復職後の不安は、評価や制度面だけではありません。同僚との関係性や、一度休んだことによるキャリアの遅れをどう取り戻すかといった、より個人的で切実な悩みも大きいでしょう。ここでは、そうした不安を乗り越えるための具体的なヒントを、私たちの支援経験からご紹介します。

ヒント①:「お詫び」よりも「感謝」を伝えるコミュニケーション

復職初日、多くの人が「ご迷惑をおかけしました」と謝罪の言葉を口にします。もちろんその気持ちは大切ですが、それ以上に意識してほしいのが「感謝」の言葉です。「休んでいる間、サポートしてくださって本当にありがとうございました」「皆さんが頑張ってくれたおかげで、安心して療養できました」といった感謝の言葉は、周囲の同僚の気持ちを和ませ、ポジティブな雰囲気を作り出します。罪悪感に苛まれるのではなく、支えてくれた仲間への感謝を伝えることから、新しい関係性をスタートさせましょう。
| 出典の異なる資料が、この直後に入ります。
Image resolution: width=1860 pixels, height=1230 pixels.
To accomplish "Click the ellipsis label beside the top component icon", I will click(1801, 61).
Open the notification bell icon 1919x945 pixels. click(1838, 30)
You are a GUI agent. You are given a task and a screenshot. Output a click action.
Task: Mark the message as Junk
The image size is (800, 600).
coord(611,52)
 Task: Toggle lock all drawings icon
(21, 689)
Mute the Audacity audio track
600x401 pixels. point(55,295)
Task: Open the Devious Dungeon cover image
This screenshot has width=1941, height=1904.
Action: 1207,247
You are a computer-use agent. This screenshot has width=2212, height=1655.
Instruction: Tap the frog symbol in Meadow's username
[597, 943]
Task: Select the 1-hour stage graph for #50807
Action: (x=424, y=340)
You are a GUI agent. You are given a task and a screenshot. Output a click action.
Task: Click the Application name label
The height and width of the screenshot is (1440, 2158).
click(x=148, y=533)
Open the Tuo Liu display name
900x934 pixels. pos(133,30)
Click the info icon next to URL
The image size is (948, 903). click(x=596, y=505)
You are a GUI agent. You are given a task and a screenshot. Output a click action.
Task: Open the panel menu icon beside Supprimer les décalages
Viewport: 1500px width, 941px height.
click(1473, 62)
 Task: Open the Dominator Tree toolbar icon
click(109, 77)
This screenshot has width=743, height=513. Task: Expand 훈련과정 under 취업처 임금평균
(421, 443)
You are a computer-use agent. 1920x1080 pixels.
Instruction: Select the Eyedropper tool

ヒント②:キャリアの「遅れ」ではなく「深み」と捉え直す

休職によって昇進が一年遅れたとしても、それはキャリアの失敗ではありません。むしろ、その一年で得た経験は、あなたのキャリアに「深み」を与えてくれます。例えば、メンタルヘルス不調を乗り越えた経験は、他者の痛みに共感する力や、ストレスマネジメント能力の向上につながります。これは、管理職になった際に、部下のメンタルヘルスに配慮できるという、他の人にはない強みになり得ます。COCOCARAの利用者様の中にも、休職経験を自己PRに活かし、より自分らしいキャリアを歩み始めた方がたくさんいらっしゃいます。焦らず、この経験を自分の強みに変えていく視点を持ちましょう。